Congenital stationary night blindness / CSNB (LRIT3-related) - Beagle

What does this test examine?

This genetic test analyses the LRIT3 variant c.762_763delG in the Beagle. The disorder is also described as Congenital Stationary Night Blindness, CSNB, complete CSNB and LRIT3-related night blindness.

What does CSNB mean for the dog?

CSNB is an inherited retinal disorder in which vision in low light is especially impaired. Affected Beagles can function relatively well in daylight, but have difficulty orienting, avoiding obstacles or moving confidently in twilight or darkness. The stationary nature means that the condition is not typically expected to show progressive worsening.

LRIT3 is important for retinal signal transmission between photoreceptors and ON bipolar cells. This mainly disrupts processing of light signals at low light intensity. For owners, the result can explain why a dog appears normal during the day but becomes hesitant or cautious in the evening or in dark rooms.

Inheritance and result

CSNB in Beagles is inherited as an autosomal recessive trait. Carriers with one copy remain clear of this form but can pass the variant on. Dogs with two copies develop the disorder. Testing breeding dogs allows carriers to be used responsibly with clear-tested partners.
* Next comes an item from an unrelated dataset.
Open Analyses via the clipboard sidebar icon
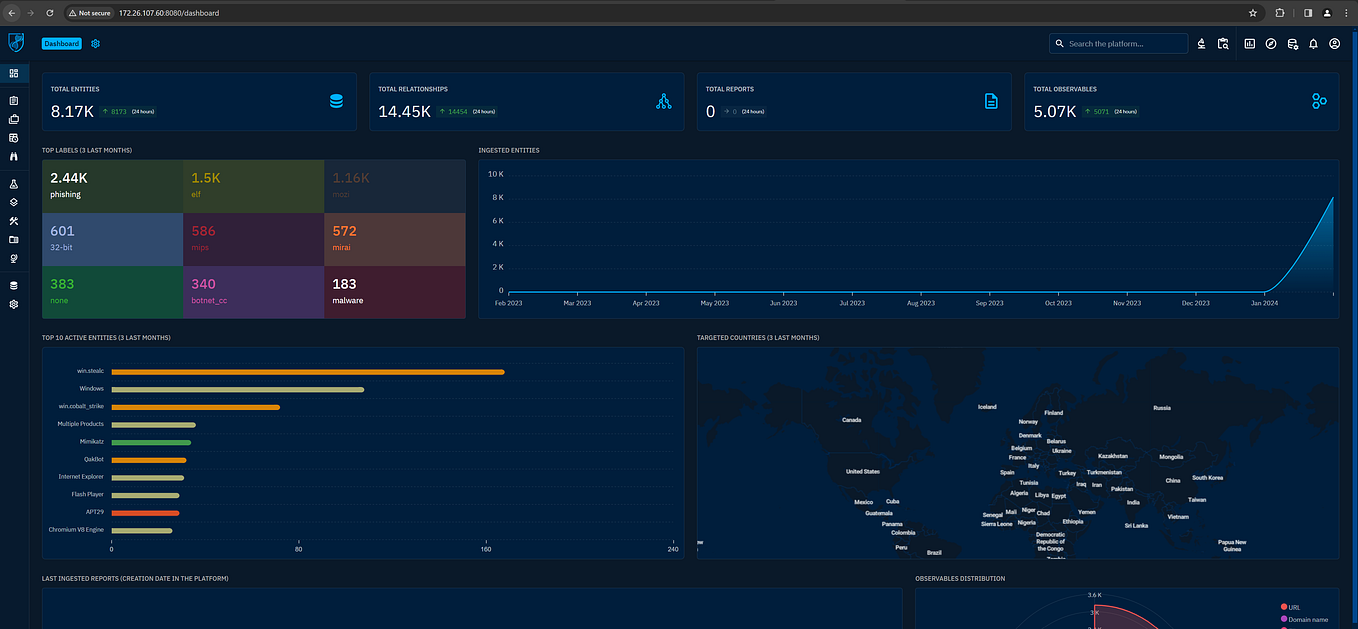1358x629 pixels. 13,100

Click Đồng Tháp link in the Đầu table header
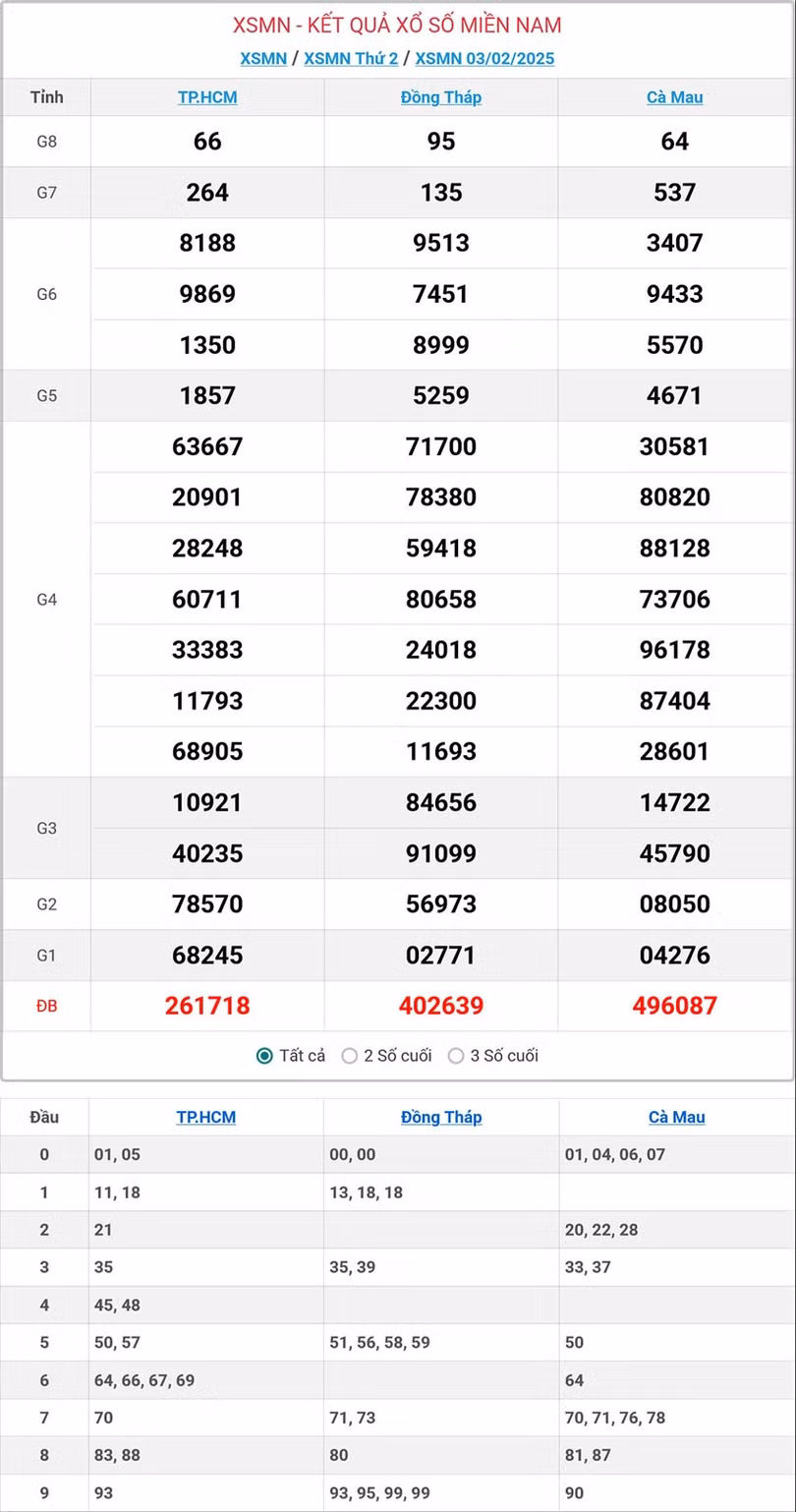441,1117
Practical value of this test

• Helps Beagle breeders identify carriers and avoid risk matings.
• Allows healthy carriers to remain in the population through matings with clear-tested partners.
• Provides clear context when a dog is insecure in the dark or has abnormal eye or ERG findings.
• Supports transparent communication with puppy buyers about inherited eye disease in the line.
• Distinguishes LRIT3-related CSNB from other causes of poor vision or night blindness.